Required work
Below are entries; copy exactly the lines from the one with "Время в пути" through the one with "ниссан джук (465, 212)", both included, and leave out the rest.

▶

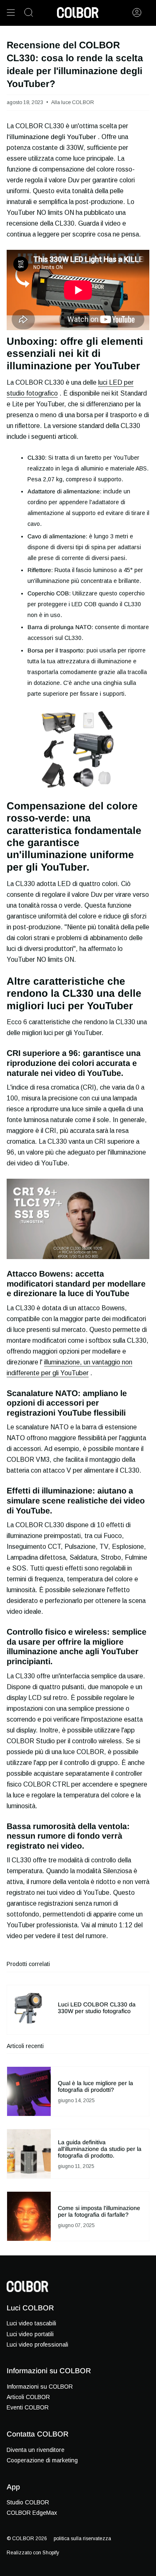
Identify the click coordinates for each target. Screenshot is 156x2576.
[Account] (137, 12)
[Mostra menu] (11, 12)
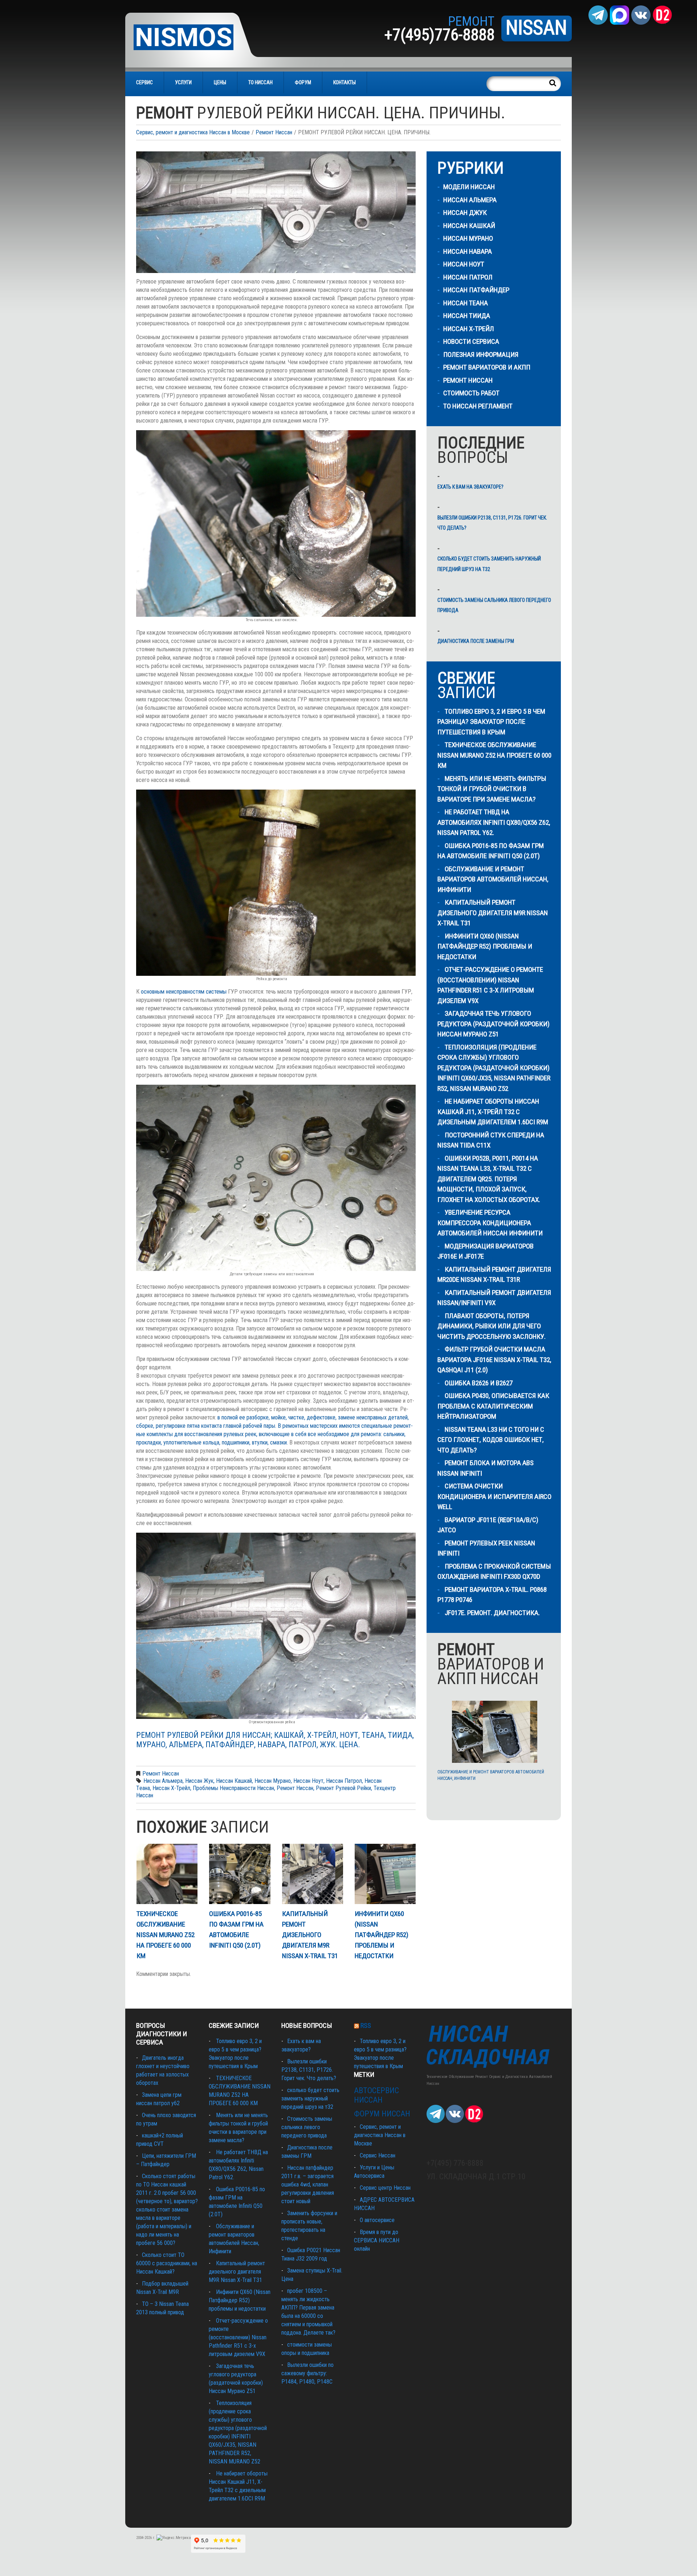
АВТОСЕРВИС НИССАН (376, 2095)
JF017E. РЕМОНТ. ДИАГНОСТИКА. (492, 1613)
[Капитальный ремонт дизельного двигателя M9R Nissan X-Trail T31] (312, 1874)
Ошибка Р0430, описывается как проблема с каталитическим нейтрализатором (493, 1406)
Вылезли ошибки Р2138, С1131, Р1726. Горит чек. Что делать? (492, 523)
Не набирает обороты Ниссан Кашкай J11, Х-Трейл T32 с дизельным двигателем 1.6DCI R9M (492, 1111)
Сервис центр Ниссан (385, 2187)
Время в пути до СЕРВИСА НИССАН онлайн (376, 2240)
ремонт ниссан (295, 1788)
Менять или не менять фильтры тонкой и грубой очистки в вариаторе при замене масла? (491, 788)
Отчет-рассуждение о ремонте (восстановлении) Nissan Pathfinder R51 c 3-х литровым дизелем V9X (238, 2337)
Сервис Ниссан (377, 2155)
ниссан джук (465, 212)
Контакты (344, 82)
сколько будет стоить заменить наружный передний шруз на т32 (489, 564)
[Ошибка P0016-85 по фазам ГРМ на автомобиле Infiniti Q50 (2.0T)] (239, 1874)
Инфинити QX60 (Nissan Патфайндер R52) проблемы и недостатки (381, 1934)
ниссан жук (199, 1780)
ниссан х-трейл (171, 1788)
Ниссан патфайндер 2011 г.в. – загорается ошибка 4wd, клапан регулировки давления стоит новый (307, 2184)
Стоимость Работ (471, 393)
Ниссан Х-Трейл (468, 329)
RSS (365, 2025)
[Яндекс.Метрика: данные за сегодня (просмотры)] (173, 2538)
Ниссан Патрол (468, 277)
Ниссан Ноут (463, 264)
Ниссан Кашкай (469, 225)
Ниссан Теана (465, 303)
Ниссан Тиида (466, 315)
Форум (303, 82)
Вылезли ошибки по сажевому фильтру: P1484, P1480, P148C (307, 2373)
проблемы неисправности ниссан (233, 1788)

◀

Problem solution
Время в пути до СЕРВИСА НИССАН онлайн (376, 2240)
ремонт ниссан (295, 1788)
Менять или не менять фильтры тонкой и грубой очистки в вариаторе при замене масла? (491, 788)
Отчет-рассуждение о ремонте (восстановлении) Nissan Pathfinder R51 c 3-х литровым дизелем V9X (238, 2337)
Сервис Ниссан (377, 2155)
ниссан джук (465, 212)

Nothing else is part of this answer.